▸ **TASK TO CARRY OUT**
Transcribe the listing below from its opening line up to and including the line that contains "Given: Pick VoltaML from the interface list"; reproduce nothing else.

▸ **RAW DATA**
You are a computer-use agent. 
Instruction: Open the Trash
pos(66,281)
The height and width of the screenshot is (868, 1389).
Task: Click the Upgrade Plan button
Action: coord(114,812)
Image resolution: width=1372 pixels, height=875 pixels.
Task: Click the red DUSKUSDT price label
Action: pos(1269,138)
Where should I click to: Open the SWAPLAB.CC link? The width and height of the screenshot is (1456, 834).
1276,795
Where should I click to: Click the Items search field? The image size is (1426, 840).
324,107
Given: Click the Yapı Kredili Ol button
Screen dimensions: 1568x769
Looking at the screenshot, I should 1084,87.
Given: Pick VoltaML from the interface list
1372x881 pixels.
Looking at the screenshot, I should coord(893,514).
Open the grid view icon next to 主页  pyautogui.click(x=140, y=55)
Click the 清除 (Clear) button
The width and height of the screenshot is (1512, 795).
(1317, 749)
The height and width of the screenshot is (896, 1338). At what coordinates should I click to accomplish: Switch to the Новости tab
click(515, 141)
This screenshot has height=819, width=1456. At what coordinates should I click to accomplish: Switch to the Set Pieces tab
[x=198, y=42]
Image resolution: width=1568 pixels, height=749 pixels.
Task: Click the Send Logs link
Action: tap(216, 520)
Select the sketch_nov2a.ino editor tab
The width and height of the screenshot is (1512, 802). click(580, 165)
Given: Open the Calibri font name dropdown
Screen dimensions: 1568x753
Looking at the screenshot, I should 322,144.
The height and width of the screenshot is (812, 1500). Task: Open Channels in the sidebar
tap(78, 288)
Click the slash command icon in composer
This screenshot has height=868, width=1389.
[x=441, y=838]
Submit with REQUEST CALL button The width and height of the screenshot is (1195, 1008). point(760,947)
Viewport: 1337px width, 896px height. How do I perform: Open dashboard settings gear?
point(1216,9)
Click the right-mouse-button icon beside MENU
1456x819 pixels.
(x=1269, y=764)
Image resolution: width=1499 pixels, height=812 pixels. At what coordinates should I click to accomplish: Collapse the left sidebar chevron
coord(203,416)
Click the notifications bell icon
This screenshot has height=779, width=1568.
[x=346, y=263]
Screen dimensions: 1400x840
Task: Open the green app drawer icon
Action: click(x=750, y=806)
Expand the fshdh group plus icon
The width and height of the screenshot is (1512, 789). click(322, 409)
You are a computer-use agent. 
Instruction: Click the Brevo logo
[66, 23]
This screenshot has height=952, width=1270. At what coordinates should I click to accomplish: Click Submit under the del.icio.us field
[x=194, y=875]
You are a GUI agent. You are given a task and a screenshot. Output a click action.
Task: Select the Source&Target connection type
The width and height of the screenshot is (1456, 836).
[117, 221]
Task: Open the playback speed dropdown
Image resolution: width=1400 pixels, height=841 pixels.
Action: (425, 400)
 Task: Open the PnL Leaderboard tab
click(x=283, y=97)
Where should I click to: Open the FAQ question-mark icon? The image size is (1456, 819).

▸ **TASK ANSWER**
You are a computer-use agent. 
Instruction: Open the Trash
pos(66,281)
The height and width of the screenshot is (868, 1389).
Task: Click the Upgrade Plan button
Action: coord(114,812)
Image resolution: width=1372 pixels, height=875 pixels.
Task: Click the red DUSKUSDT price label
Action: pos(1269,138)
Where should I click to: Open the SWAPLAB.CC link? The width and height of the screenshot is (1456, 834).
1276,795
Where should I click to: Click the Items search field? The image size is (1426, 840).
324,107
Given: Click the Yapı Kredili Ol button
Screen dimensions: 1568x769
Looking at the screenshot, I should 1084,87.
Given: Pick VoltaML from the interface list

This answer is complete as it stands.